Linking deforestation patterns to soil types: A multifractal approach

Abstract

In the three last decades, continental Ecuador biosphere reserves (CEBRs) have undergone important land cover transformations because of human‐managed systems such as agriculture, livestock, forestry, and urbanization. Thus, the native landscape structure has been altered, exhibiting a mosaic of patches with varying sizes and shapes. The resulting landscape could shape some patterns over time, reflecting the complex interactions between human activities and biotic‐abiotic factors, such as soil, climate, and water availability. Quantifying the landscape patterns and their dynamics is essential for the monitoring and assessment of the ecological consequences of land‐cover change in time. Based on the soil maps and raster land‐cover maps from 1990 to 2016 of two CEBRs, the spatial deforestation patterns were quantified through lacunarity and multifractal analysis. To conduct these analyses, the deforested areas were identified and overlapped to predominant soil types. The results showed that the deforestation process pattern and soil types interact through complex relations due to specific site characteristics. Thereby, both soil and land cover interacted in fractal structures.
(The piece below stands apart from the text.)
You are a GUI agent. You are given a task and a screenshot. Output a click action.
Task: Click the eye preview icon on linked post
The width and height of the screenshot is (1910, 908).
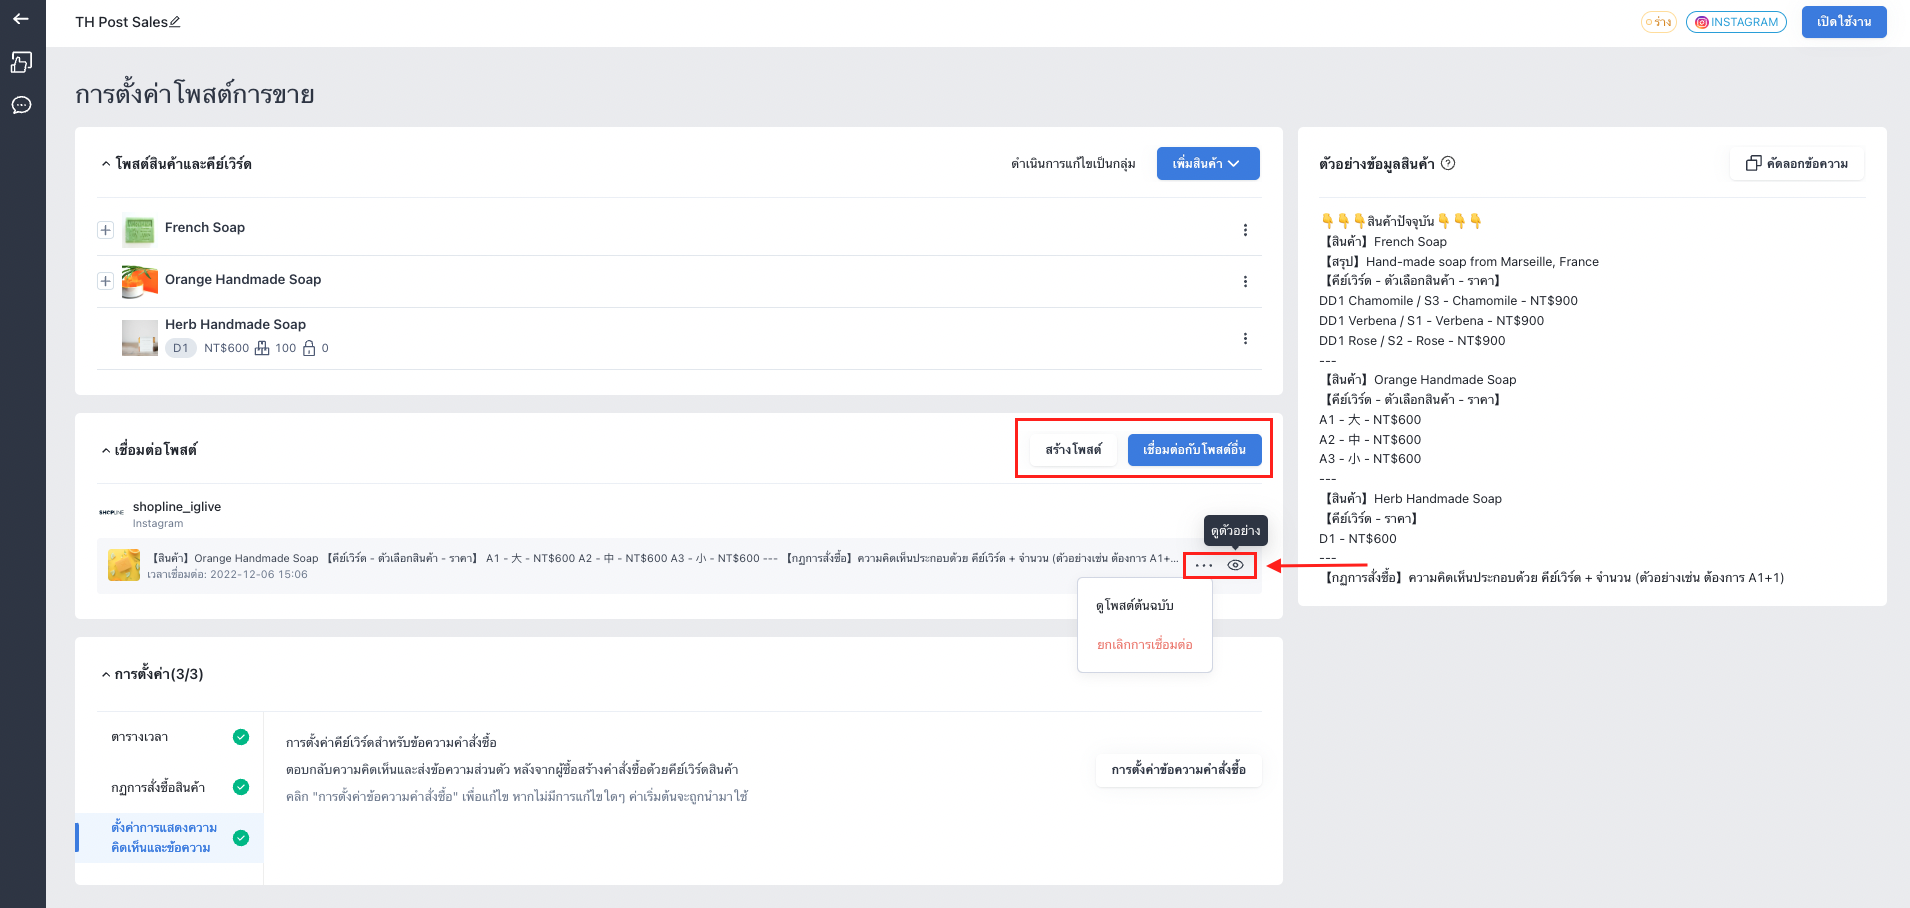click(x=1236, y=565)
The patch area distribution of deforestation patterns linked to soil types reveals a power‐law relationship in which, as the area of the deforested patches increased, their frequency decreased. Also, this relation presents self‐similarity and multifractal behaviour over a wide range of scales from 46–2,674 pixels, with a pixel size of 30 m × 30 m. However, each CEBR showed varying degrees of heterogeneity and complexity, which were reflected through lacunarity and multifractal parameters. The dynamics of deforestation patterns linked to soil types can be spatially dependent on the initial patchiness state, the distance to the adjacent patches, and the suitability of the soil for agrarian activities. Altogether, these were the spatial underlying factors of the deforestation evolution in the two CEBRs.